Höhere Problemlösungsfähigkeit

Mehrsprachige Menschen entwickeln eine höhere Problemlösekompetenz. Da das Gehirn gewohnt ist, mit hohen kognitiven Herausforderungen umzugehen, besitzt es mehr Kompensationsmechanismen. Oder anders ausgedrückt: Verfügt man durch abnehmende Hirnfunktion nicht mehr über das geeignete Vokabular, schafft man es dank Fremdsprachenlernen besser zu improvisieren. Dieser Mechanismus greift allerdings nur, wenn beide Sprachen auf einem gleich hohen Niveau beherrscht werden.

Diese höhere Problemlösefähigkeit zeigt ihre positiven Effekte vor allem dann, wenn das Gehirn geschädigt ist: Eine Studie von 2017, die von einem Team des Krankenhause San Raffaele in Mailand durchgeführt wurde, hat gezeigt, dass der Ausbruch von Alzheimer bis zu vier Jahre verzögert werden kann, wenn die Fitness eines Gehirns durch Fremdsprachen gesteigert worden ist. Die wurde in der wissenschaftlichen Fachzeitschrift Proceedings of the National Academy of Sciences veröffentlicht.

Höhere Reaktionsschnelligkeit

Diverse Studien mit verschiedenen Altersgruppen zeigen, dass jene Personen, die schon vor dem 5. Lebensjahr eine Zweitsprache erlernt haben, eine höhere visuelle und akustische Fähigkeit besitzen. Aber auch Personen, die eine zweite Sprache erst später lernen und beide Sprachen aktiv nutzen, profitieren durch das Erlernen einer Fremdsprache. Der Mensch reagiert auf visuelle Reize generell stärker als auf akustische, was sich auch auf das Erinnerungsvermögen auswirkt. 
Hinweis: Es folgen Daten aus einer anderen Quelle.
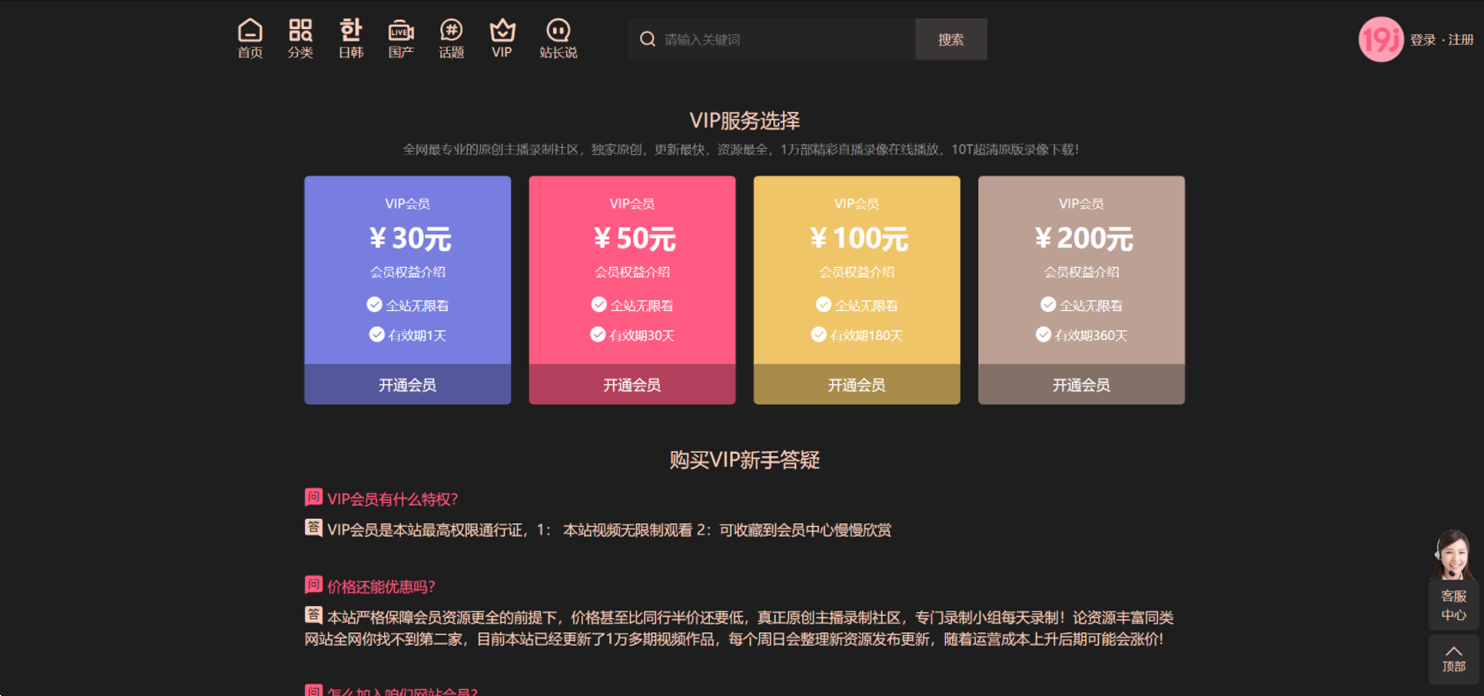Click the 国产 LIVE camera icon
The image size is (1484, 696).
click(400, 31)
Durch das Erlernen einer Fremdsprache steuern wir unsere Aufmerksamkeit und können das Gesehene besser verinnerlichen. Eine Untersuchung der Northwestern University in den USA aus dem Jahr 2023 zeigt, wie Mehrsprachigkeit das visuelle Erinnerungsvermögen verbessert und somit die Leistungsfähigkeit unseres Gehirns steigert.
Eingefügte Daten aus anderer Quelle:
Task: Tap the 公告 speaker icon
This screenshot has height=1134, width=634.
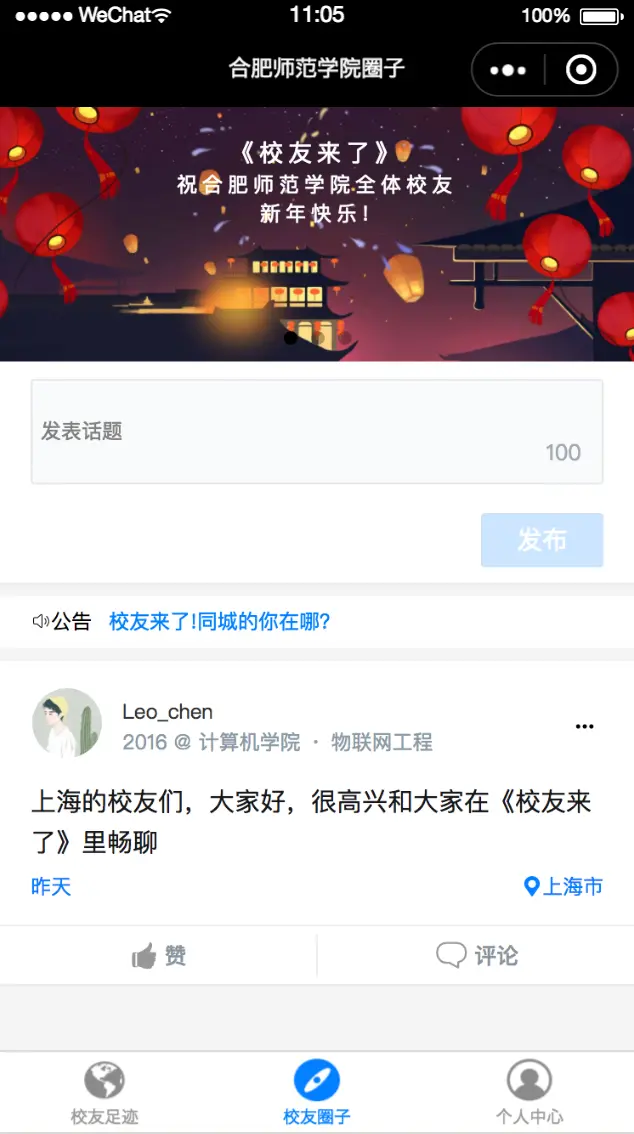Action: point(40,621)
Gesteigerte Koordinationsfähigkeit

Bildgebende Verfahren zeigen bei deutschen Muttersprachler*innen eine besonders ausgeprägte Verschaltung im linken Gehirnareal. Das liegt an den Eigenheiten der Sprache: Eine überdurchschnittlich komplexe Grammatik und ein Satzbau, bei dem es Lücken zwischen sinnstiftenden Blöcken geben kann. Denn die Stellung vieler Wörter im deutschen Satz ist verglichen mit anderen Sprachen relativ frei wählbar, und selbst zusammengehörige Wörter können weit entfernt stehen. Das linke Sprachzentrum, auch Broca-Areal bezeichnet (benannt nach Paul Broca, französischer Anthropologe und Neurochirurg), spricht sehr leicht auf komplexe deutsche Satzstrukturen an und ermöglicht, weit entfernte abhängige Satzelemente gedanklich zu verbinden. 
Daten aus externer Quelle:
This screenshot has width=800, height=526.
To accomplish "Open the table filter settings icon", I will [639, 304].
Nimmt man dagegen die arabische Sprache als Maßstab neuronaler Verknüpfungen, zeigen bildgebende Verfahren eine höhere Dichte in der rechten Gehirnhälfte und eine größere Verschaltung zwischen beiden Hälften. Arabisch birgt ganz andere Herausforderungen beim Erlernen: Kurze Vokale werden oft nicht dargestellt und der Sprechende muss die Wissenslücke aus dem Kontext erschließen. So werden beim Erlernen beider Sprachen unterschiedliche Kompetenzen gefördert, was sich wiederum positiv auf Kreativität und Koordination auswirkt.

Bewahren Sie sich Flexibilität

Gönnen Sie sich regelmäßig Pausen, um neue Energie zu tanken. Und denken Sie immer daran: Jeder hat seine Hochs und Tiefs. Seien Sie nicht zu streng mit sich selbst, wenn Sie einmal einen Tag nichts lernen. Wenn Sie merken, dass Sie frustriert sind, ist es besser, sich eine kurze Auszeit zu nehmen und anschließend mit frischem Elan weiter zu lernen.

Wer zwei Sprachen spricht, hat nicht nur Vorteile bei der Kommunikation, sondern steigert auch seine Denkleistung. Das Erlernen einer Fremdsprache trainiert das Gehirn, steigert die Leistungsfähigkeit und stärkt langfristig die geistige Gesundheit.